The weather was hot and sticky, even though it was only June, and Cleon was grumbling away as usual. Except that it wasn’t Cleon. Graptus tried to shake himself awake from his doze and struggled to bring himself back into the present. He’d been dreaming of when he and Cleon had been back in Britain all those years ago and was missing it, strangely. He’d gone out into his garden to sit on his favourite bench – one that combined a good view of his beloved roses, deep shade and a cooling breeze – and he must have fallen asleep. He had finally retired from work on Hadrian’s Villa Adriana at Tibur a couple of years ago, and was starting to feel his age. The tunnel idea had been approved by the Emperor, and a complex system had been constructed underneath the grand palace so that the peace and tranquility above ground were not disturbed by slaves moving around from one part to another in the course of their work. The tunnels were wide enough to be used by carts, so supplies of food or firewood could be moved around to where they were needed without being seen. Hadrian was very pleased, and they had been rewarded accordingly. There were plenty of other Imperial projects that Graptus could have gone to work on, but at a smidgeon over 60 years old Graptus was tired and in danger of getting as grumpy as Cleon had always been. Although, to be fair, Cleon had stopped grumbling half so much as soon as they’d arrived back in Rome.
It had become clear that Cleon’s grouchiness, homesickness, and hankering after honey cakes had a single source – Anna. She was the baker at Cleon’s favourite food shop, and he had been anxious to return to Rome as fast as possible so they could finally be married. First Cleon had had to buy her freedom, but that was no longer a problem with his earnings from their time in Britain. Graptus smiled as he thought back to the day his friend had come pelting up to him in the forum, almost shouting the good news that he was going to be married the next day and would Graptus please be there to help them celebrate? That had been shortly after their return to Rome, just as they had started work together on the Emperor’s villa. It had been odd, at first, working alongside his old friend without hearing the usual grumbles and complaints, but it had made Graptus very happy to see his friend content at last. Cleon had always been the skinnier of the two of them, as well as being a good deal taller, but married life had seen him expand until Graptus teased him that he wasn’t sure if Cleon had loved Anna for her baking skills or had loved honey cakes because they reminded him of Anna. Cleon had just grinned, and invited his old friend to eat with them that evening, to see for himself.

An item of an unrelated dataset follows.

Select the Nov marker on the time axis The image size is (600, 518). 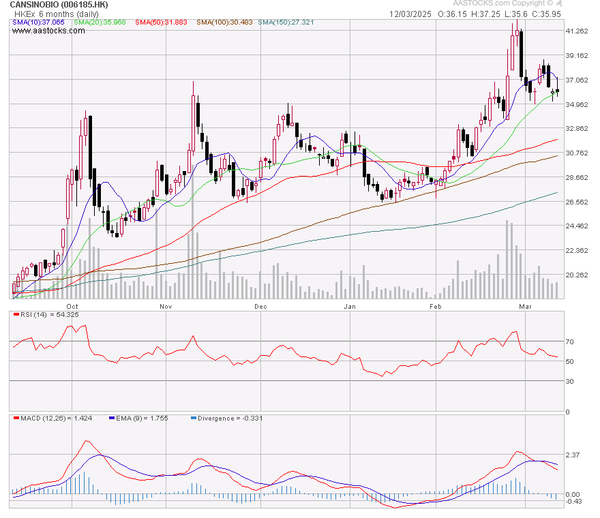tap(166, 307)
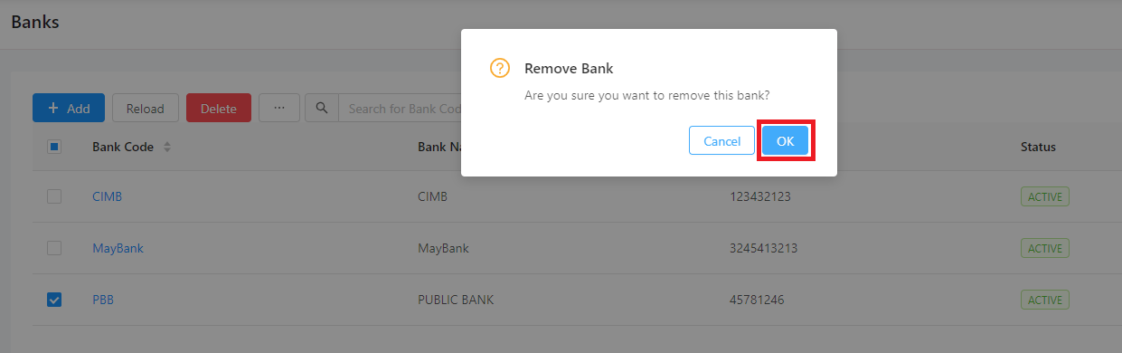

All of that had happened so long ago. Cleon and Anna had eventually moved to Britain together, to the complete surprise of everyone who had known Cleon in the road-building years. After nearly ten years working on the Emperor’s villa he had built up a small fortune, and the couple had decided that a spacious villa with farmland would be the best thing for them and their household, and had decided that Britain was the place they wanted to settle. Graptus had sighed and shaken his head at the impetuousness of his old friend, then had to remind himself that, in fact, Cleon was more than fifteen years younger than he was. It must have been all that grumbling, he thought, making Cleon seem like an old man before his time. Graptus had tried to remind Cleon of the climate in winter, but to no avail. Cleon was surprisingly stubborn about it, and pointed out that in Britain his money would enable him to build his own bathhouse and install a hypocaust system in the villa he was planning to build. Even so, thought Graptus, he could have built a villa here in Italy and saved himself the journey and the cold, wet, winters. That had been about five years ago, occasional letters did not make up for missing out on the children growing up and the company of his friends and Graptus often found himself wondering what Cleon, Anna and the children were up to.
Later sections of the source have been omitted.